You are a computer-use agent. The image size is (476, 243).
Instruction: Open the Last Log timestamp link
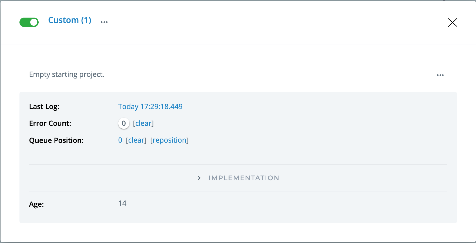click(x=150, y=107)
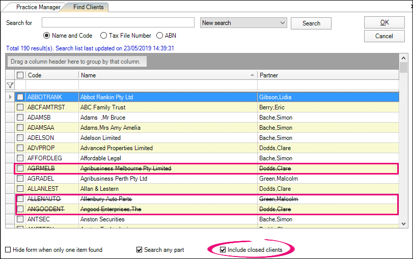
Task: Click the scrollbar up arrow
Action: tap(404, 56)
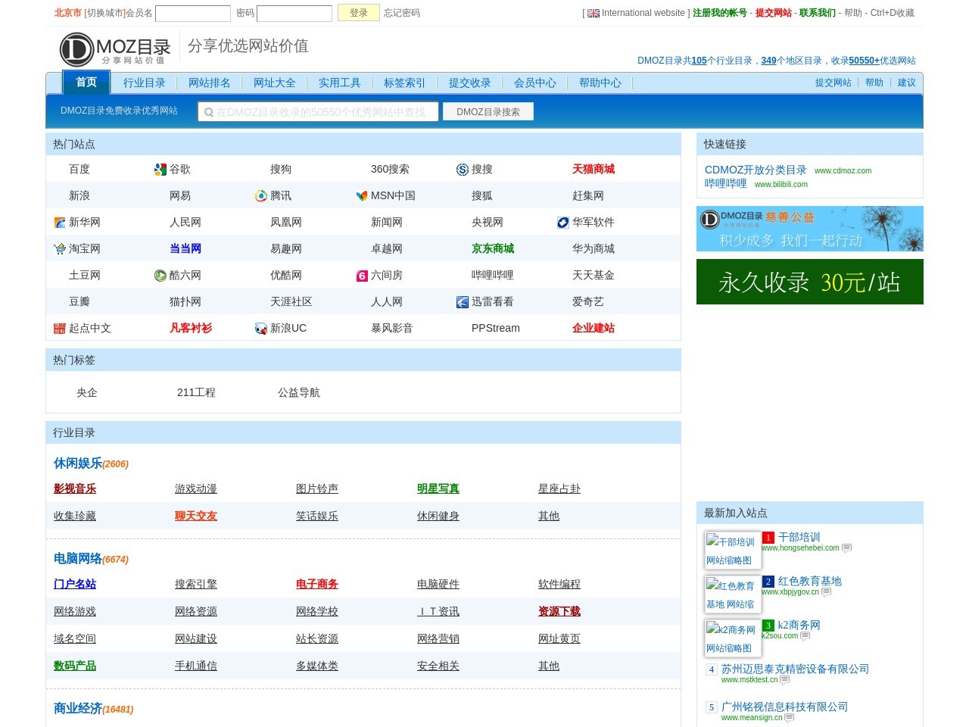Click the 搜搜 site icon
The height and width of the screenshot is (727, 969).
[463, 170]
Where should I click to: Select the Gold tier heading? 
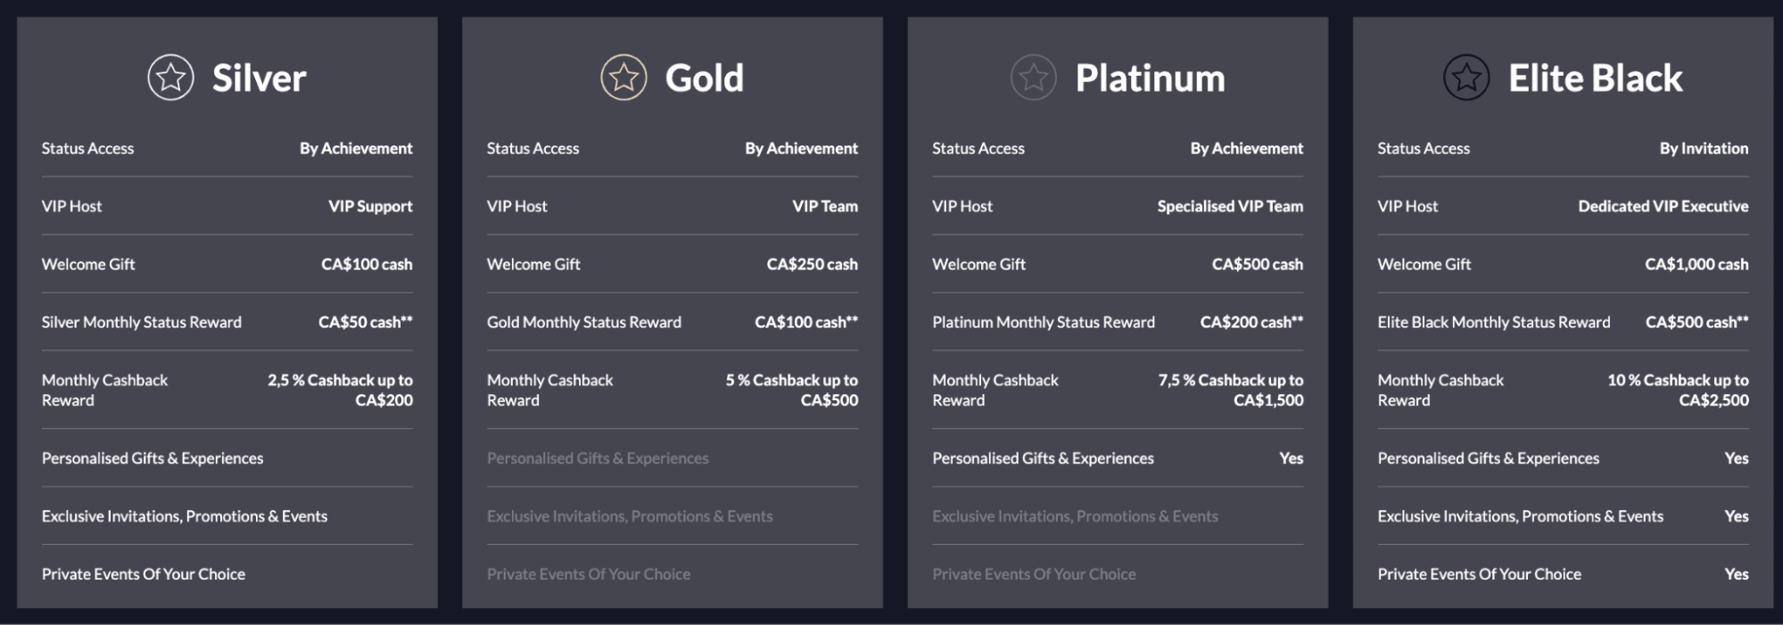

____

REQUIREMENT:
From the first line to the last, set down the data exactly, without the pictures.

OUTPUT FOR THIS TASK:
You are a computer-use agent. The image size is (476, 243).
Instruction: Open the Last Log timestamp link
click(x=150, y=107)
Task: Click the scrollbar up arrow
Action: tap(404, 56)
Click the 搜搜 site icon
The height and width of the screenshot is (727, 969).
[463, 170]
Where should I click to: Select the Gold tier heading? 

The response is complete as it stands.